Brian Thomas is a JAX WR with a market value of 3,331 and 9.9 fantasy points per game across 14 active games.
Market value
Market value 3,331
depth value with trade liquidity
Production
9.9
9.9 fantasy points per game
Last four active
9.2
Down 0.7 PPG from season pace
30-day value movement
+78
Trade frequency 2.2%
Dynalyze signal stack
Market rank
WR24
Brian Thomas prices as a Tier1 WR with a market value near 3,331.
Production rank
WR46
production rank WR46 versus market rank WR24, creating a -22 position-rank market edge.
Tier expectation
-6.1
9.9 PPG against a 16.0 expected baseline for this market tier.
Market activity
2.2%
30-day value move +78 with a recent scoring split of -0.7 PPG.
Brian Thomas's rank stack is position-specific inside the current player market: market rank WR24, production rank WR46, positional value gap -22, composite production score 37.5 out of 100, and value opportunity score -42.4.
Market read
Brian Thomas profiles as a depth value with trade liquidity in dynasty formats. The market is pricing him at 3,331, which puts his trade conversations in the range where managers should compare immediate lineup impact against long-term liquidity.
The production side is player-specific: Brian Thomas has produced 138.8 total fantasy points across 14 active games, with a season pace of 9.9 fantasy points per game and a recent four-game pace of 9.2. That gap is the starting point for evaluating whether the market is reacting fast enough.
The current Dynalyze stance is Hold and compare offers. A positive 30-day trend can signal a rising price that may require paying before the next tier jump, while a negative trend can create a discount only if production and role remain stable.
Brian Thomas is a JAX WR with a market value around 3331, 9.9 points per game, and 9.2 points per game over the last four active games. That combination makes the profile a trade-window question more than a simple player take: recent scoring is close to the season baseline, while the market has been comparatively steady over the last month.
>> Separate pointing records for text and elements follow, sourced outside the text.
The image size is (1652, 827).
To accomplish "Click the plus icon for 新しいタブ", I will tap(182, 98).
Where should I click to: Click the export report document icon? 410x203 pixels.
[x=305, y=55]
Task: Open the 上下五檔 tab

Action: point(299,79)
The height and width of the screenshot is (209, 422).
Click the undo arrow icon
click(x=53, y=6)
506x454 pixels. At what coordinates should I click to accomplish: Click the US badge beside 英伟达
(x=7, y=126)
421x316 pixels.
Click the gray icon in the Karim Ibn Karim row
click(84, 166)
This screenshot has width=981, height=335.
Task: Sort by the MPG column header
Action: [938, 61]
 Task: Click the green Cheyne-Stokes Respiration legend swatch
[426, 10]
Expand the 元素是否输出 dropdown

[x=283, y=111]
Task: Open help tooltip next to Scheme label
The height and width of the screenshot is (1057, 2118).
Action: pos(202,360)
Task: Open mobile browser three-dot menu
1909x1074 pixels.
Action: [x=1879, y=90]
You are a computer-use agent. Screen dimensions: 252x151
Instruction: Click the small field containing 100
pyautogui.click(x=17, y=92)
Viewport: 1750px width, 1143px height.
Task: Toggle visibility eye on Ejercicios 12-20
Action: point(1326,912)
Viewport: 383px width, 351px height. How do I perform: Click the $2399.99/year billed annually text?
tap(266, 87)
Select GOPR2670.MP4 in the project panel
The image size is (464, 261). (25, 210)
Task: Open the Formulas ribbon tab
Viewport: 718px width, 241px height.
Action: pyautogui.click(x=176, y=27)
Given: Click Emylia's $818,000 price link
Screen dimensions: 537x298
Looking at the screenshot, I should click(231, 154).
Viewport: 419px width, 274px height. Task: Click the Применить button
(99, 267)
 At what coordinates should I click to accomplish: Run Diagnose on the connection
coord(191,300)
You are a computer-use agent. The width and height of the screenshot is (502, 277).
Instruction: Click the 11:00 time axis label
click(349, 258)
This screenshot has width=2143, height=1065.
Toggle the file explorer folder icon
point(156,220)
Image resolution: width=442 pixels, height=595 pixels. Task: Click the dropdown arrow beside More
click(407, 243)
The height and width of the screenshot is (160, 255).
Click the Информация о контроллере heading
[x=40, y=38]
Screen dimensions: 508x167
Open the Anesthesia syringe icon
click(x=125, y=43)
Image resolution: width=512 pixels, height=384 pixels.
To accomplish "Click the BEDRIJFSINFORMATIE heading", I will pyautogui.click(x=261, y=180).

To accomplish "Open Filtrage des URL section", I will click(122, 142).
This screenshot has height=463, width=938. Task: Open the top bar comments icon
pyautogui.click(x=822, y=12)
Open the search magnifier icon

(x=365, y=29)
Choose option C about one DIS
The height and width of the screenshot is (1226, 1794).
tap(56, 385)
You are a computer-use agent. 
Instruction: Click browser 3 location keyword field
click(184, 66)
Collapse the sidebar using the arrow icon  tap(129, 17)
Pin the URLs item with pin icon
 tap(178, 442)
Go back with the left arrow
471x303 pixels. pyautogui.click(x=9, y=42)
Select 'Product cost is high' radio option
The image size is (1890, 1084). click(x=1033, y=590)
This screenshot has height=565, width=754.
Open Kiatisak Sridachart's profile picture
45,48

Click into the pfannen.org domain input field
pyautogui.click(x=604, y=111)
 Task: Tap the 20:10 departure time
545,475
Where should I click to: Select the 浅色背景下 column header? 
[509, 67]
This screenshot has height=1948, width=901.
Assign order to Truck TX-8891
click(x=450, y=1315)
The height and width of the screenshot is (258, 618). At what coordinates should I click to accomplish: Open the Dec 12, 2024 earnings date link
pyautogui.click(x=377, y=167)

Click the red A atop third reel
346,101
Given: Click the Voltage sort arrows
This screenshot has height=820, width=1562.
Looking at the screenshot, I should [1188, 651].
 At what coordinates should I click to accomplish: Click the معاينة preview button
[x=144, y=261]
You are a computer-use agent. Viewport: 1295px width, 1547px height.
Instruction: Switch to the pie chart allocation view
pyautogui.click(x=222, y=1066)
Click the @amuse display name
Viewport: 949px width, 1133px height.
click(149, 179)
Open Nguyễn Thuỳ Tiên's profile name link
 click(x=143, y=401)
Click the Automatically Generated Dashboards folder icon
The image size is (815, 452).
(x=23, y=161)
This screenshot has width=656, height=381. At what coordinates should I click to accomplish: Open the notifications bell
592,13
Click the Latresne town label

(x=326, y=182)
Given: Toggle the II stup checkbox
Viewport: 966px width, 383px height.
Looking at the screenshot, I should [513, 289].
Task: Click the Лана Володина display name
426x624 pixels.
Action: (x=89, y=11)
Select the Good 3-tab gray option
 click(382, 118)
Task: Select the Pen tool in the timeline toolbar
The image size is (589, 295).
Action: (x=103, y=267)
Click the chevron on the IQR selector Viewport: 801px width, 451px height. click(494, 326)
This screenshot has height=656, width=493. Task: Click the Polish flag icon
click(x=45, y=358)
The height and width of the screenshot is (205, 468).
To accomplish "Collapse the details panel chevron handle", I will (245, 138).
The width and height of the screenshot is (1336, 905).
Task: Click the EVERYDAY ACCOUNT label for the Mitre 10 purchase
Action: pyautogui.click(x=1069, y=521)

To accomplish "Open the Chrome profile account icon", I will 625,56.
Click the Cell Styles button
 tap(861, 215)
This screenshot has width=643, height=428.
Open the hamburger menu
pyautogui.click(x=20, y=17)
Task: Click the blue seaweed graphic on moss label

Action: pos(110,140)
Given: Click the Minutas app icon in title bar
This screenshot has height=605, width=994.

The useful market read is price pressure: the current same-position price rank is ahead of the production rank, so managers should be willing to sell into name value or recent excitement. A same-position value gap of -22 is meaningful because it compares the scoring profile against where the market is currently ranking him among WRs, not just whether the name feels exciting.
In trade talks, shop him against managers who still price the ceiling aggressively, and be comfortable moving into a similarly valued player with a cleaner weekly scoring base. The counterpoint is price sensitivity. Without a major injury discount or a clear role spike, this profile is most valuable when the manager stays disciplined on tier and roster fit.
WR market lens
Brian Thomas's JAX WR profile is being judged against a Tier1 market-tier baseline of 16.0 expected points per game. Wide receiver value usually holds when production, target stability, and long-term liquidity all point in the same direction. The current -6.1 PPG gap against expectation shows whether the market is buying a real scoring advantage or just a premium-name floor.
Trade context
For contenders, Brian Thomas should be valued by weekly lineup contribution first. For rebuilders, the better question is whether a WR with this value profile will stay liquid through the next trade window. Managers should compare offers against position scarcity, roster timeline, and whether the asset can be rerouted later without taking a value loss.
Roster fit leans opportunistic: contenders should compare Brian Thomas against same-position players with steadier weekly output, while rebuilders can use the current market price to move into a younger or more liquid asset without waiting for production to catch up.
In trade talks, shop him against managers who still price the ceiling aggressively, and be comfortable moving into a similarly valued player with a cleaner weekly scoring base.
The useful market read is price pressure: the current same-position price rank is ahead of the production rank, so managers should be willing to sell into name value or recent excitement.
The counterpoint is price sensitivity. Without a major injury discount or a clear role spike, this profile is most valuable when the manager stays disciplined on tier and roster fit.
Similar Profiles
These peer checks compare Brian Thomas against nearby dynasty assets by position, market price, production rank, and weekly scoring profile.